MILAN — Roberto Cavalli will make his fragrance debut with a women’s scent set to slither onto European shelves in September. Called Roberto Cavalli, the scent features the designer’s trademark animal prints, particularly snakeskin and zebra stripes, in its packaging and ad campaign.
This story first appeared in the June 7, 2002 issue of WWD. Subscribe Today.
Cavalli designed the rectangular silver box with transparent pink sliding cover, which is printed with zebra and snake patterns, while Serge Mansou designed the bottle, which features a removable plastic serpent at its top.
“It is every designer’s dream to make a perfume,” said Cavalli, who paraded through the launch party with a gigantic boa constrictor on his shoulders. “This is a perfume of temptation.”
Created by Dragoco, Roberto Cavalli is a fresh floral wood with notes such as Calabrese bergamot, freesia and amber. Prices start at $51.66 for a 40-ml. eau de parfum. All prices have been converted from the euro at current exchange rates.
ITF, which is 20 percent owned by Martone and 80 percent by IT holding, holds the worldwide distribution license for Roberto Cavalli Profumo. Company executives declined to discuss numbers, but Vincenza Basile, director of marketing operations, did note that the company will ship 130,000 pieces in Italy at the launch. Roberto Martone, president, said ITF expects overall turnover for the company to reach $145.6 million in five years.
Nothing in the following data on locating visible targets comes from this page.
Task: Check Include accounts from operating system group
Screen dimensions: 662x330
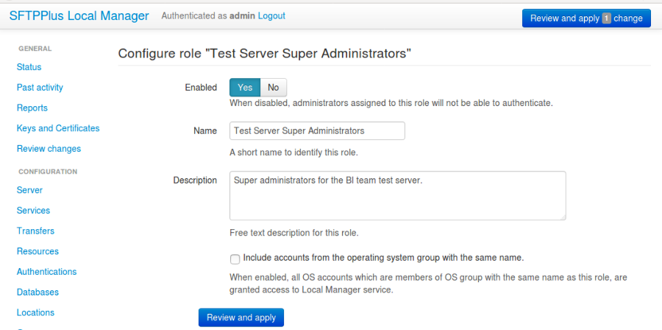Action: (x=235, y=259)
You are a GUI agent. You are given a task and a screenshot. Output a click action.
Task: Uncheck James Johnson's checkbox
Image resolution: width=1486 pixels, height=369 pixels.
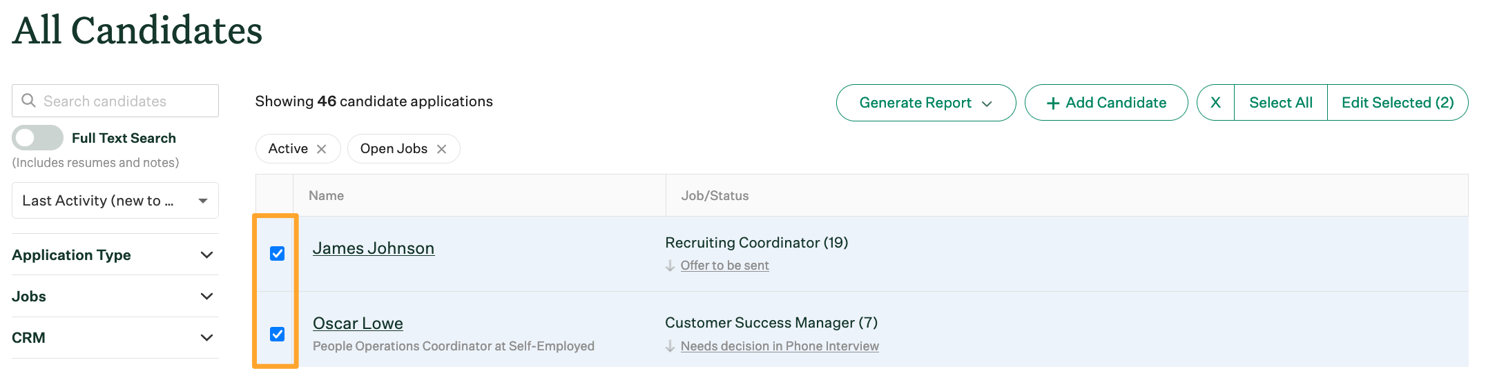click(x=277, y=254)
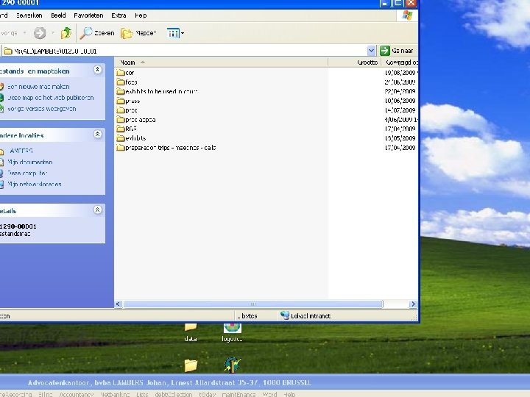Screen dimensions: 530x397
Task: Click the horizontal scrollbar in file list
Action: click(x=254, y=304)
Roberto Cavalli will be distributed in Italy, Austria and Germany in September 2002, and in the U.S. sometime in 2003. In addition to the juice, the lineup includes Bath & Shower Gel (150-ml., $24.42), Body Lotion (150-ml., $29.12), Natural Spray Deodorant (100-ml., $23.48) and Soap with Case (100 grams, $18.78).
The launch will be supported with a $1.8 million print and TV campaign created by Milan-based Les Gitanes. The print ads feature a model sprawled on the sand holding a boa constrictor slinking between her legs and across her upper body. An alternative campaign is being planned in the event that the ad is too racy for the U.S.”